Hydrogenious Technologies is a spin-off from the University of Erlangen- Nuremberg (Germany), which also holds a stake in the company, and the Bavarian Hydrogen Center. Instead of storing hydrogen either under high pressure of up to 700 bar or in liquid form at –253 °C, Hydrogenious’ technology catalytically binds and releases the hydrogen molecules to liquid organic hydrogen carriers (LOHCs). The proposed LOHC compounds have many physico-chemical similarities to diesel. Thus, LOHCs could make use of the existing energy infrastructure (e.g. tank ships, storage tanks or fueling stations) and enable a slow and step-wise replacement of the existing hydrocarbon fuels by alternative LOHC fuels.
During loading and unloading, the LOHC material itself is not consumed but can be reused many times. Important selection parameters for suitable substances are storage density, physical state under ambient conditions, availability, durability and pureness.
Hydrogenious Technologies already provides hydrogenation-ready high-quality LOHC materials customized for the particular application (stationary, mobile, etc.). These products include:
- N-Ethylcarbazole
- Perhydro-N-Ethylcarbazole
- Dibenzyltoluene
- Perhydro-Dibenzyltoluene
Hydrogenious is developing HydroSTORE, a stationary storage system, to offer solutions to the increasing energy storage needs arising out of further expansion of renewable energy generation. The flexibility to decouple input power, output power and storage capacity would contribute to grid stabilization and grid independence.

EXERCISE INSTRUCTIONS:
- A) In the Hydrogenious passage, what stationary storage system is the company developing?
- B) Render this sentence from the Hydrogenious passage in Spanish: "During loading and unloading, the LOHC material itself is not consumed but can be reused many times."

EXTRACTED ENTRIES:

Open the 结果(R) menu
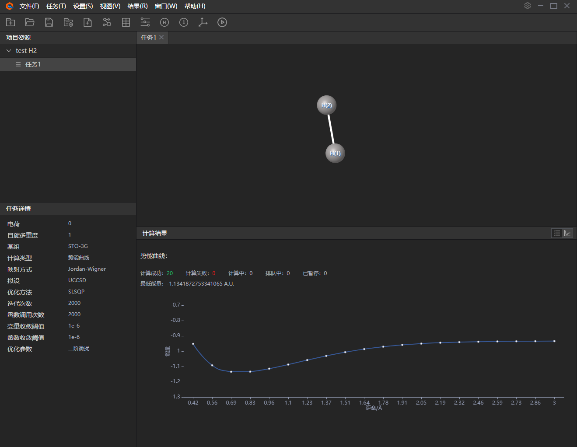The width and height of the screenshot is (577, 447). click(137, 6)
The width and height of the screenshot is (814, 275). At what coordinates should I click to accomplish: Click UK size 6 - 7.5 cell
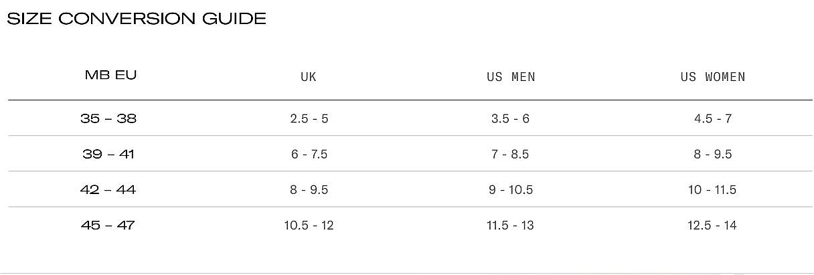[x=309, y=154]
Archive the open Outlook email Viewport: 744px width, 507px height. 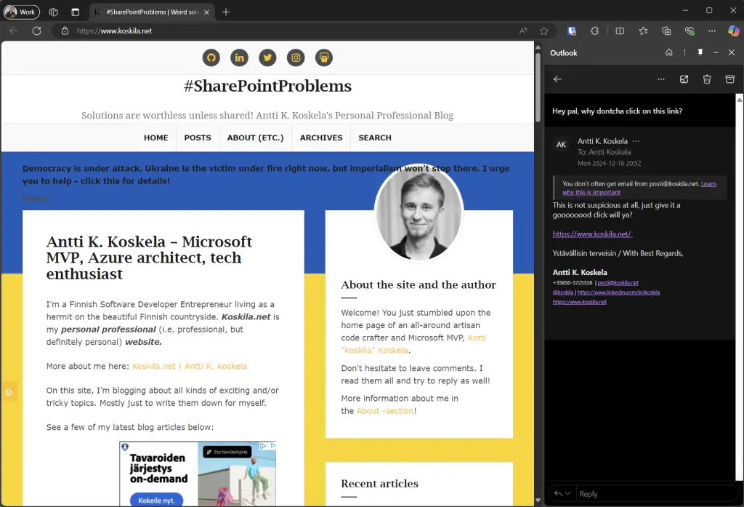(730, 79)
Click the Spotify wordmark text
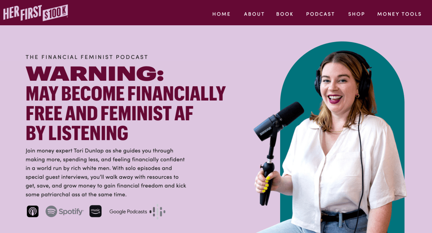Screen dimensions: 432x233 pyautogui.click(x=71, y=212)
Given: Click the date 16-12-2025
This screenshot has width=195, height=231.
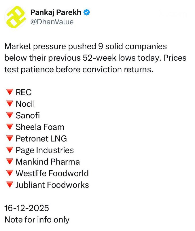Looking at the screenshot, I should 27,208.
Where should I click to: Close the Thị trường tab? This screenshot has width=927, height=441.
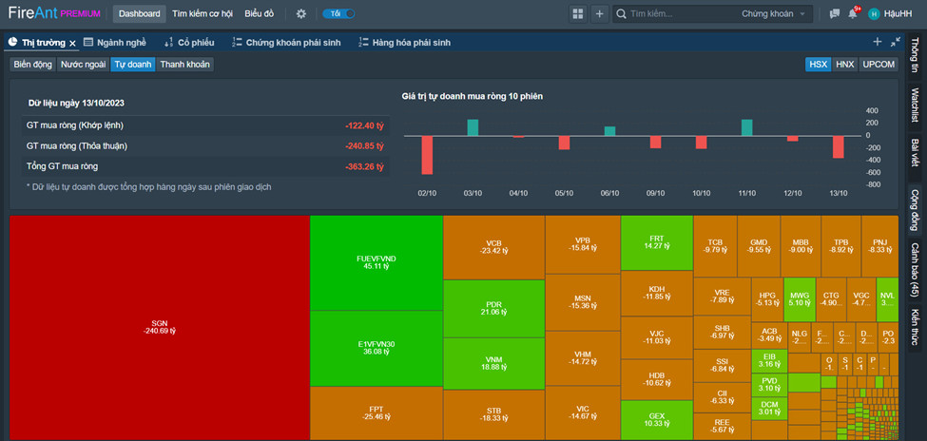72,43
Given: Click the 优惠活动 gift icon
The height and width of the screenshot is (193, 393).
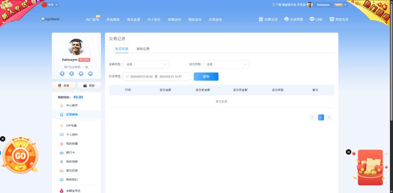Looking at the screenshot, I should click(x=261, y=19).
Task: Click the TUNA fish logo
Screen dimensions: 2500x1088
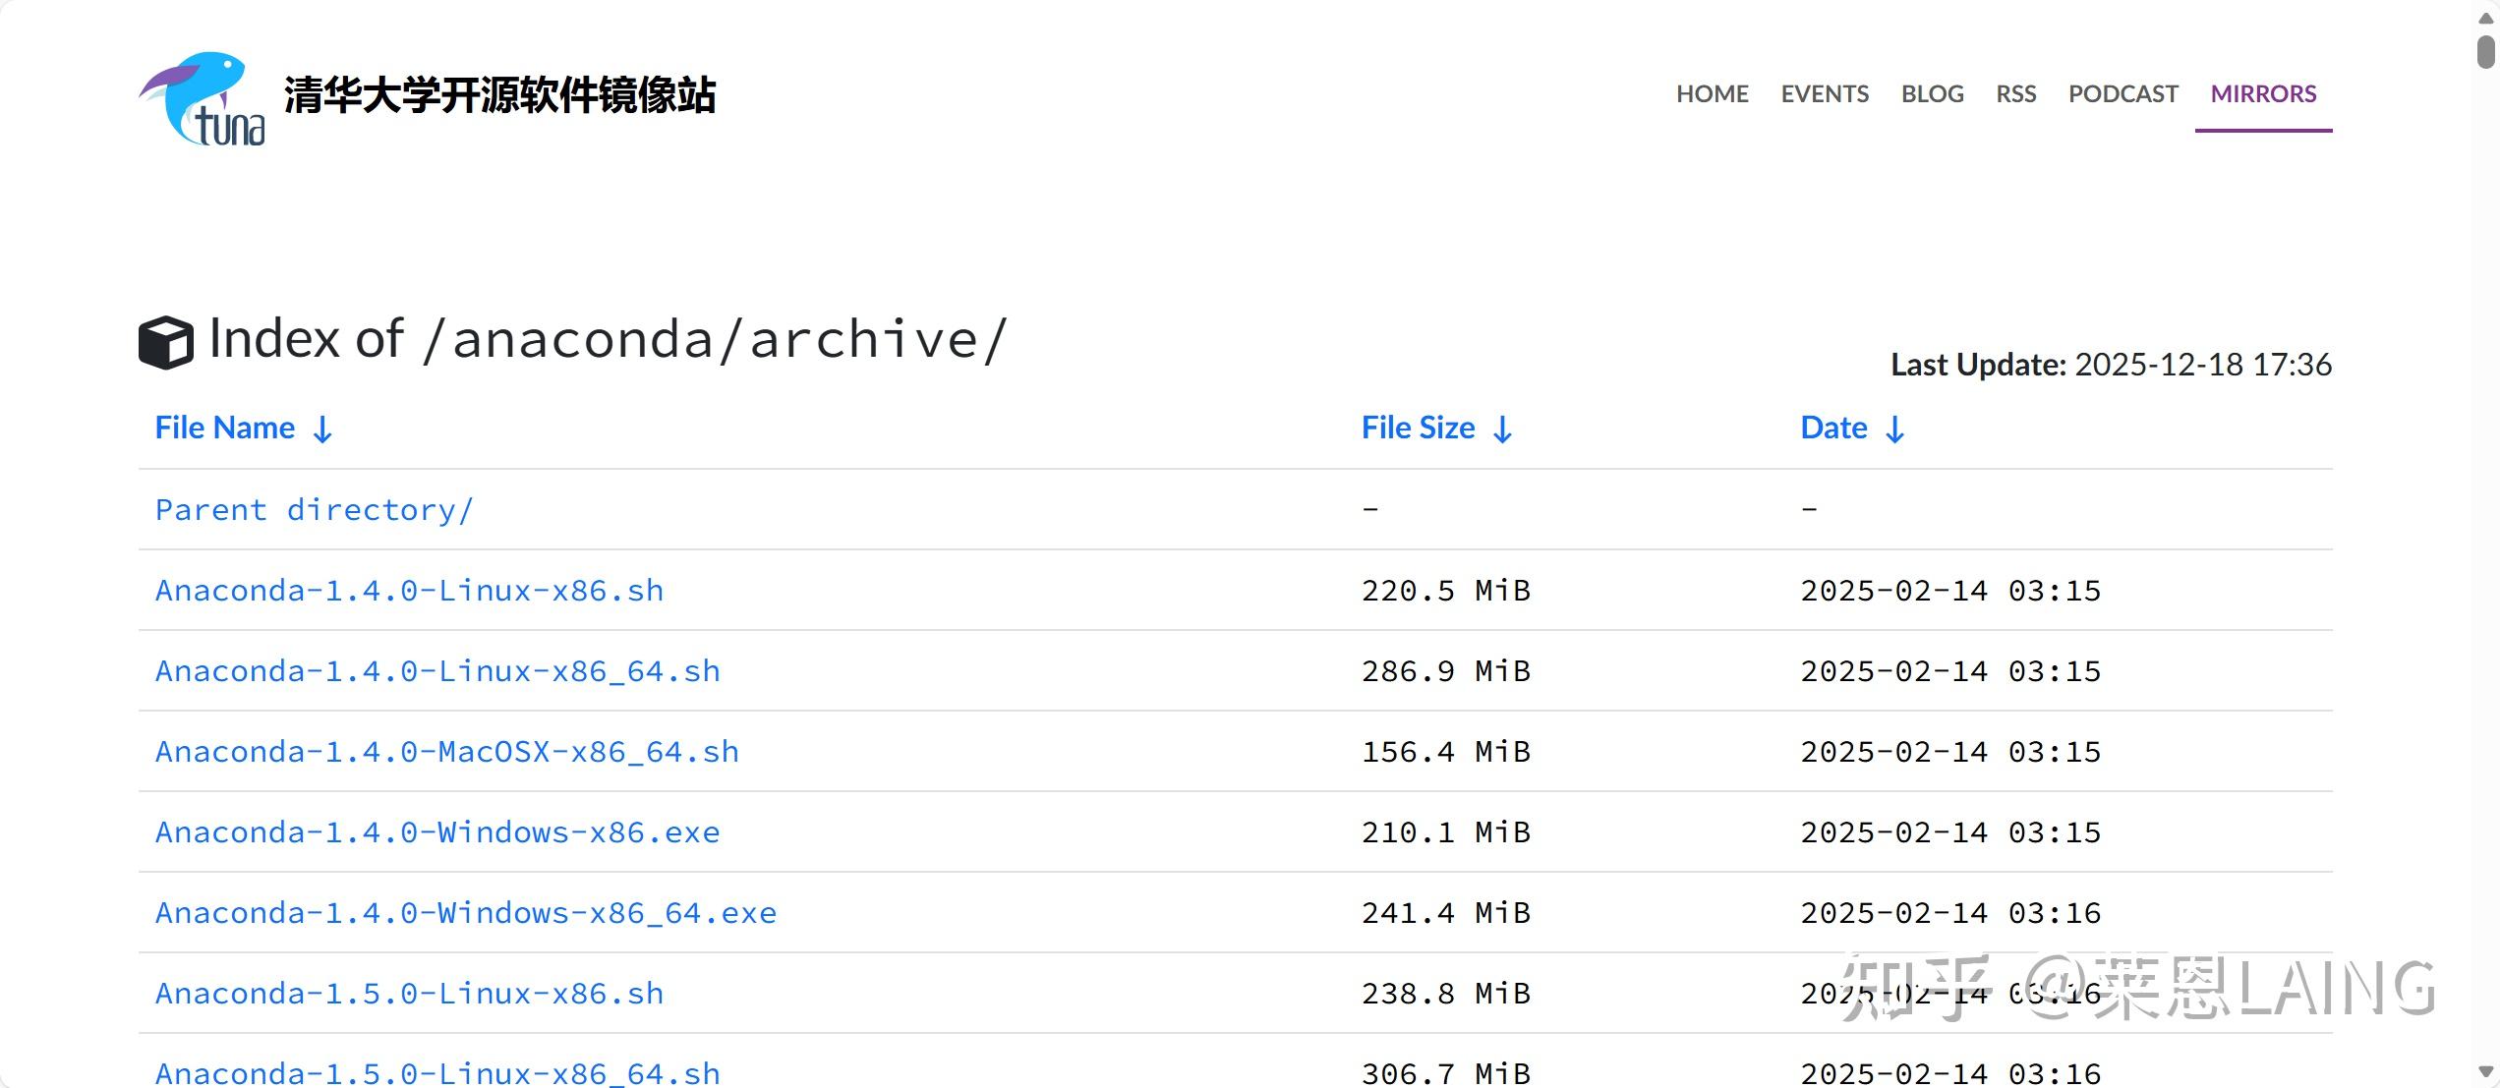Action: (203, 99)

SET OF ANSWERS:
- A) HydroSTORE

- B) Durante la carga y la descarga, el propio material LOHC no se consume, sino que puede reutilizarse muchas veces.